DOCUMENT TEXT>

════════

In the ever-evolving landscape of data management, organizations are constantly seeking efficient ways to harness the power of their data for informed decision-making. Data lakes have emerged as a game-changer, offering a scalable and flexible solution for storing, processing, and analyzing vast volumes of diverse data. Within the architecture of a data lake, data is categorized into distinct tiers, each serving a unique purpose in the data lifecycle. we’ll get into the intricacies of the Bronze, Silver, and Gold data tiers, exploring their roles and significance in the data management process.

Different tiers Of Data: (Bronze →Silver →Gold)

Bronze Tier: Raw Data Ingestion

At the foundation of the data lake lies the Bronze tier, where raw data is ingested in its purest form. This data tier serves as the initial repository for all incoming data from various sources, such as Licious apps, Services and external partners, and more. The primary objective of the Bronze tier is to ensure that no data is lost.

Key Features:

  1. Data Capture: The Bronze tier acts as a landing zone for all data, regardless of its structure or format. This includes structured, semi-structured, and unstructured data, ensuring that no valuable information is left behind.
  2. Data Cataloging: Metadata is attached to the ingested data, providing context and information about the source, timestamp, and initial quality of the data. This metadata aids in tracking the data lineage and understanding its origins.
  3. Minimal Processing: Data in the Bronze tier undergoes minimal processing. It is neither altered nor transformed, maintaining its fidelity for future use cases.

Imagine a user named Alex visits the Licious website and views two different product pages: a laptop and a smartphone. Each of these events, denoting the product viewed, is pushed to the event bus as raw data without any modifications.

Here’s how the raw data for these events might look like:

  1. Event 1 — Page Viewed (WEB):

Event Type: PAGE_VIEWED

User: Jon

Platform: iOS

Page Name: HomePage

ProductId: P2

Warehouse Id: W1

User Agent Info: Chrome101.1 browser ,licious.ins

Timestamp: 2023-08-29 10:15:00

2. Event 2— Page Viewed (Mobile):

Event Type: PAGE_VIEWED

User: Jon

Platform: iOS

Page Name: HomePage

ProductId: P2

Warehouse Id: W1

User Agent Info: Android11 etc

Timestamp: 2023-08-29 10:15:00

Silver Tier: Consolidation with Cleansing

As data progresses through the lifecycle, it moves into the Silver tier, where data refinement begins. In the Silver tier, raw data from the Bronze tier is consolidated, cleansed, and transformed into a more structured format. This process is essential to enhance data quality and enable meaningful analysis.

Key Features:

  1. Data Cleansing: In this stage, data is cleansed of inconsistencies, errors, and duplicates. Data quality rules are applied to ensure that the data is accurate and reliable.
  2. Schema Design: Data is structured into well-defined schemas, making it more accessible and understandable for downstream applications. This schema design facilitates querying and analysis.
  3. Metadata Enhancement: Additional metadata is added to the data, providing insights into its context, transformations, and any changes made during the cleansing process.

════════

PROVIDED INFORMATION>
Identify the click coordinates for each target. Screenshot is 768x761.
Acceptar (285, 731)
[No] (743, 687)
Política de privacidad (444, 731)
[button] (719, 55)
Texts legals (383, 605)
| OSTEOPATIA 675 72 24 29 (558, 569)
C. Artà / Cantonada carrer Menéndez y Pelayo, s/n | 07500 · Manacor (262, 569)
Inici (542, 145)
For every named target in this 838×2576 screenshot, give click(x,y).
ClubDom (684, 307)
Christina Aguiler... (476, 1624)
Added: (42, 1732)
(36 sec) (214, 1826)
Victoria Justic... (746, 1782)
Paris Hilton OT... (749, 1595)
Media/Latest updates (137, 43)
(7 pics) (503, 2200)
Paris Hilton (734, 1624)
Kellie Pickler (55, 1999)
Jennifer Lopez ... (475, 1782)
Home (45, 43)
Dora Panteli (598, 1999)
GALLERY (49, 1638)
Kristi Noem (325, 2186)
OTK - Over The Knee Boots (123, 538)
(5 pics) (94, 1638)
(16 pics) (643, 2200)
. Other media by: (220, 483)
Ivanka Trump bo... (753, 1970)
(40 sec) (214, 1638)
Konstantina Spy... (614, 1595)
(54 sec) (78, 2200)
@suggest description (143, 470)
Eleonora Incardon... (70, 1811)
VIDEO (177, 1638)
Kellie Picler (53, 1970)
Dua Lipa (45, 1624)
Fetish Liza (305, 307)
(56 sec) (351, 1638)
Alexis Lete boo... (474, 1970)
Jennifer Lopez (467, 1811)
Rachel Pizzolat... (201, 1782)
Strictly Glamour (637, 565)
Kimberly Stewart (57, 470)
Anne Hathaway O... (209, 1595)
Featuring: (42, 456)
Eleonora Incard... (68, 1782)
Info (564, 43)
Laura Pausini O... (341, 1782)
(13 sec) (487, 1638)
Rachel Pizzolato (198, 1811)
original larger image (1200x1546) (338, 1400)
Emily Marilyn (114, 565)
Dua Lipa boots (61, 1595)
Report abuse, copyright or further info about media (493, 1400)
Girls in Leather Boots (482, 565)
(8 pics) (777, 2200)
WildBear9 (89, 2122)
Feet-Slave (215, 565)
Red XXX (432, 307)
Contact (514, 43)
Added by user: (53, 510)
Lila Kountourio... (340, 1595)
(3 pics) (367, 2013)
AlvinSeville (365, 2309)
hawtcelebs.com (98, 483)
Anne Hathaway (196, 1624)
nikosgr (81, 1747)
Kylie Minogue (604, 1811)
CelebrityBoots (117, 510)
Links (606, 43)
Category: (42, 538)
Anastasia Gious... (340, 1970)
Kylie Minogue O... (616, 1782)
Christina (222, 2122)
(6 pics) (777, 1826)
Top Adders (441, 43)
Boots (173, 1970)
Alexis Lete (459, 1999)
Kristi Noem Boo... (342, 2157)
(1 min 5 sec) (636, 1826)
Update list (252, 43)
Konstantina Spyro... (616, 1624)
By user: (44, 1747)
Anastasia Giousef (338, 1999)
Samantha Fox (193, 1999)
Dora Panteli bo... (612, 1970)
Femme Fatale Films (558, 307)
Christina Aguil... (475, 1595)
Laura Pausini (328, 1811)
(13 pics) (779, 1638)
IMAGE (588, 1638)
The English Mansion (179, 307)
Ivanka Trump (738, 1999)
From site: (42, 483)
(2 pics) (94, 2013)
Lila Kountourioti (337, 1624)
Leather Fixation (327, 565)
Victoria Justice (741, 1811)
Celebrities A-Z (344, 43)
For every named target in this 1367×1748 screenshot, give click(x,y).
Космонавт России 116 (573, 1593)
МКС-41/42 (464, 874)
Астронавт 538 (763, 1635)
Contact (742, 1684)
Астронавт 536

════════

WHAT IS REQUIRED> Write out the data lake tiers text again, starting with "Silver Tier: Consolidation" and going on through "querying and analysis.", with every "cleansed" swapped for "scrubbed".

RESPONSE BELOW>
Silver Tier: Consolidation with Cleansing

As data progresses through the lifecycle, it moves into the Silver tier, where data refinement begins. In the Silver tier, raw data from the Bronze tier is consolidated, scrubbed, and transformed into a more structured format. This process is essential to enhance data quality and enable meaningful analysis.

Key Features:

  1. Data Cleansing: In this stage, data is scrubbed of inconsistencies, errors, and duplicates. Data quality rules are applied to ensure that the data is accurate and reliable.
  2. Schema Design: Data is structured into well-defined schemas, making it more accessible and understandable for downstream applications. This schema design facilitates querying and analysis.